Filmed at the mouth of the River Ythan, Aberdeenshire, Seals’kin (2022) is a short film showcasing a sonic and choreographed meditation on longing and loss. Commissioned by the Biennial of Sydney 2022, Seals’kin draws on myths of human-seal hybridity and folkloric musical practices to reimagine a contemporary mourning rite. Tuulikki explores with her body what it might mean to “become-with-seal”, inspired by stories of selkies, mythological creatures in Scottish folklore that shapeshift between seal and human forms by shedding or wearing their seal skin. In these tales, selkies venture onto land, assuming human guise while safeguarding their seal skins in coastal hideaways. However, losing their skins renders them trapped in human form, unable to transform and return to sea. Often depicted gazing wistfully at the ocean, these creatures sing poignant melodies, seeking a connection with their oceanic kin.
In the artwork, Tuulikki offers herself to the seals through a ceremony of seal-like gestures which seem to communicate to the animals, I mean no harm, I am here to join you. Do you see me? Do you understand? Tuulikki draws parallels between these poignant selkie narratives and allegories of bereavement, intrigued by how these timeless tales historically offered solace in times of grief in navigating contemporary crises such as the pandemic and climate change.

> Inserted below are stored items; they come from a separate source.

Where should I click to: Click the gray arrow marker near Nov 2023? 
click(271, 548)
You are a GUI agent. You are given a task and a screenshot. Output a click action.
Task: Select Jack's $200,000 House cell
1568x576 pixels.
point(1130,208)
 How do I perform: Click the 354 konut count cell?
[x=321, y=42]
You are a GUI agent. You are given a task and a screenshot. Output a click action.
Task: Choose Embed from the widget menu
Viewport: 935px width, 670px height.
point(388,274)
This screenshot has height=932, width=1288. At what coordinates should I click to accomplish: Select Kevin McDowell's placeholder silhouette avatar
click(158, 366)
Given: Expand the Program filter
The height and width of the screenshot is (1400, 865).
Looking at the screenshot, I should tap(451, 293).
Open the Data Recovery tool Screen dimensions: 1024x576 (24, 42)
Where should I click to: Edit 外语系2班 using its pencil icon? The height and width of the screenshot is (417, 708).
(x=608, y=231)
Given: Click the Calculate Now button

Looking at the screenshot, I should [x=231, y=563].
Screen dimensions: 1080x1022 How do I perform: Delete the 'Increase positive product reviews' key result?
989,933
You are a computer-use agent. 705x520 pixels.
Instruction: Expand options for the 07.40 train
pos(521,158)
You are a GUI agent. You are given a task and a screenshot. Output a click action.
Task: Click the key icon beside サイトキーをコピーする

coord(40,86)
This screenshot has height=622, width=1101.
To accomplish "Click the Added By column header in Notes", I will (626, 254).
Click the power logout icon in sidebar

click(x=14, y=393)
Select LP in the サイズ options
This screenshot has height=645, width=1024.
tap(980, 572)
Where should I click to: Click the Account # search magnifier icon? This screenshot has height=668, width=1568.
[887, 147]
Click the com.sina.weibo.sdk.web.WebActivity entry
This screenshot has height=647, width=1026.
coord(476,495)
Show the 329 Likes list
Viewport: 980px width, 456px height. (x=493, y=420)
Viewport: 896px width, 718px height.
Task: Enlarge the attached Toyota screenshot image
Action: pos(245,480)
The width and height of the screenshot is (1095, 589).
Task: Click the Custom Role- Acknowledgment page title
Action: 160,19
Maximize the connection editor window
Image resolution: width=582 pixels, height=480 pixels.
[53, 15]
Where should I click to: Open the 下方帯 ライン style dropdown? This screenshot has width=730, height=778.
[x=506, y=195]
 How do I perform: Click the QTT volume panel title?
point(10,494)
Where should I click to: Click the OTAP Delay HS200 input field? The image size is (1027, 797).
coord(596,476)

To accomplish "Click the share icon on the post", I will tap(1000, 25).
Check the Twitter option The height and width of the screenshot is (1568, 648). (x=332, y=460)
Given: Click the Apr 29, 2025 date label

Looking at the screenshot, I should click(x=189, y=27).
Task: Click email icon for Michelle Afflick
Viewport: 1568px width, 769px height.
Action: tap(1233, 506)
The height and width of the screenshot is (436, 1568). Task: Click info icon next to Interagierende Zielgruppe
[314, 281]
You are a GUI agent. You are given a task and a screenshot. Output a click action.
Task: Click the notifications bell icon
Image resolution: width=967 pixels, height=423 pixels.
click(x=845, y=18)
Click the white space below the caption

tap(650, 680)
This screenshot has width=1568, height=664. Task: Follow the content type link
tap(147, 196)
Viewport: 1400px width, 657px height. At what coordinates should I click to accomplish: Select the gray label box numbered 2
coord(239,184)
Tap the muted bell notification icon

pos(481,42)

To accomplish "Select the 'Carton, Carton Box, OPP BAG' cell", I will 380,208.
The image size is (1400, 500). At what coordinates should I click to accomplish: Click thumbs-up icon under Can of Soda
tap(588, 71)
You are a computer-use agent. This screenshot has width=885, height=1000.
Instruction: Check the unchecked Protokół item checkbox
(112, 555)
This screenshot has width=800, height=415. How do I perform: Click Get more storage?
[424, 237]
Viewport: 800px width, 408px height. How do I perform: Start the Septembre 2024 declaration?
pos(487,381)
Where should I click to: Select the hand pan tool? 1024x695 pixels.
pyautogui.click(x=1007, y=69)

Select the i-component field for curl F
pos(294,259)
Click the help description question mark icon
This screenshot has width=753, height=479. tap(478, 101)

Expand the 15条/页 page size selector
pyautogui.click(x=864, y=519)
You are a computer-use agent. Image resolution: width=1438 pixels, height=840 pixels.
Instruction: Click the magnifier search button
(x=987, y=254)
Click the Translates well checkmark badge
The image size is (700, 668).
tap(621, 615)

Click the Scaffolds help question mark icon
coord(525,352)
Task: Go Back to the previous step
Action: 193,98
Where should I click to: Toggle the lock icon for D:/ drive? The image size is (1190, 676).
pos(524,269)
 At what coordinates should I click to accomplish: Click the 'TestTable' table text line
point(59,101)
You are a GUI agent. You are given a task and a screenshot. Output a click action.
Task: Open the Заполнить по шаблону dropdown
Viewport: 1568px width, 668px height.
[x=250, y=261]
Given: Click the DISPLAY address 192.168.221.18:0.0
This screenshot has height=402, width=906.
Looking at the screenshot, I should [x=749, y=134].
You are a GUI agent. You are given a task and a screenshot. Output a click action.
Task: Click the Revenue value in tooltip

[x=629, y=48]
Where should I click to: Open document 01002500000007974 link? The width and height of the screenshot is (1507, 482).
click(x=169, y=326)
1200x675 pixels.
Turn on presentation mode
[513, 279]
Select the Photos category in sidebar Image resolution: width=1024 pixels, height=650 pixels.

Aberdeen Art Gallery was keen to acquire Tuulikki’s work as it exudes a Northeast sensibility, a semi-elusive trait that the gallery is hoping to develop within its wider collection. Located 13 miles up the road from the gallery on Newburgh Beach, the shooting location is affectionately known as ‘The Seal Beach’ by locals. It also draws parallels to existing works in its collection, such as The Two Sisters (2009) by Susan Philipsz and Another Place (2000) by artist duo Dalziel and Scullion, that also look at identity and the landscape as a means of examining relationships.